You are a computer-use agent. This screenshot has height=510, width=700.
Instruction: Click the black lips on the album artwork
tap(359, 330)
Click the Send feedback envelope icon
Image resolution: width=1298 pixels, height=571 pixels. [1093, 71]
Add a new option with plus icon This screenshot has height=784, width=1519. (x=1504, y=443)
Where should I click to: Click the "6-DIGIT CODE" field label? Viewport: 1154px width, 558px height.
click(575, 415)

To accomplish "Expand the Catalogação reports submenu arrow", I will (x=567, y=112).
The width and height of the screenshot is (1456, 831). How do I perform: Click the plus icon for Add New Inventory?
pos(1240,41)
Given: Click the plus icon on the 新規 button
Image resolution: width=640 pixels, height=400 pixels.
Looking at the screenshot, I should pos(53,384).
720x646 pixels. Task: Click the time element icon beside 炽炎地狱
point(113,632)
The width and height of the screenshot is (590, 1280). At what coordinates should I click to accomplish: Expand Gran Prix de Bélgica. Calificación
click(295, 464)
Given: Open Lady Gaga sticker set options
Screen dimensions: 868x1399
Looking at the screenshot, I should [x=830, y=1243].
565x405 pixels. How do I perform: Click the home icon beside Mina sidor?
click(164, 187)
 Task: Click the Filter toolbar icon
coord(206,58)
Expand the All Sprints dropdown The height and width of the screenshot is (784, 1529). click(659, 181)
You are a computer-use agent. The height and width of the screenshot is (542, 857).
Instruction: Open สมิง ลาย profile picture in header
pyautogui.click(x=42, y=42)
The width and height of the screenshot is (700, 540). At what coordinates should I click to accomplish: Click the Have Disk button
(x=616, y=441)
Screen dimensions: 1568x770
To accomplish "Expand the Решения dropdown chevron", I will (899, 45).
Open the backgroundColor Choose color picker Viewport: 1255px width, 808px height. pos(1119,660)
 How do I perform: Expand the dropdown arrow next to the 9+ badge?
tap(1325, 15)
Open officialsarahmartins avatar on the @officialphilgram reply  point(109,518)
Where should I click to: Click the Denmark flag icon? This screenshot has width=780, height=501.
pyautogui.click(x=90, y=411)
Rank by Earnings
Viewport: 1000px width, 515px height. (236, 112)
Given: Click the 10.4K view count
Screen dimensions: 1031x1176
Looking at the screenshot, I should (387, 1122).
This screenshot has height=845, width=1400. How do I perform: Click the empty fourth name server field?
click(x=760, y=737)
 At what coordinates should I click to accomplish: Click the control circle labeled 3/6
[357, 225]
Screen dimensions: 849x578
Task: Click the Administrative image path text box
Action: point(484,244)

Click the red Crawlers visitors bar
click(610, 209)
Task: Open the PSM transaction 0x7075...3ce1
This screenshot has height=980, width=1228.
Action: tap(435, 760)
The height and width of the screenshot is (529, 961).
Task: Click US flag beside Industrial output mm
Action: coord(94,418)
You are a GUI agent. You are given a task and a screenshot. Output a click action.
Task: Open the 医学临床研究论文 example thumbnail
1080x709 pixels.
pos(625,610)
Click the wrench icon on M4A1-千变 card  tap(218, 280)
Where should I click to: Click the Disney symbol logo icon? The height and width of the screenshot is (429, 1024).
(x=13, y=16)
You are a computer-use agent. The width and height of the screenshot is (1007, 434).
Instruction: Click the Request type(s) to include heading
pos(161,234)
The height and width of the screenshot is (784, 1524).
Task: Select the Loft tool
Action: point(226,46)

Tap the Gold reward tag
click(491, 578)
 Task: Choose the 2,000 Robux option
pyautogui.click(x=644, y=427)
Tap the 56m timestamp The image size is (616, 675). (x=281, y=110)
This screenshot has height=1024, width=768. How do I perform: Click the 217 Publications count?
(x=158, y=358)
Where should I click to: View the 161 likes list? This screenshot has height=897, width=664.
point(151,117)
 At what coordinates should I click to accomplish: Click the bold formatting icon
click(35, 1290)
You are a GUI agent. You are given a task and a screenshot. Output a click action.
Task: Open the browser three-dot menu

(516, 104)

▶ _WORK TO BE COMPLETED_: Filter the entries down to the lines with the word "agent" in them, and copy those lines.

▶ _ANSWER SECTION_:
You are a computer-use agent. This screenshot has height=510, width=700.
You are a computer-use agent. The height and width of the screenshot is (542, 857).
You are a GUI agent. You are given a task and a screenshot. Output a click action.
You are a computer-use agent. The width and height of the screenshot is (1007, 434).
You are a GUI agent. You are given a task and a screenshot. Output a click action.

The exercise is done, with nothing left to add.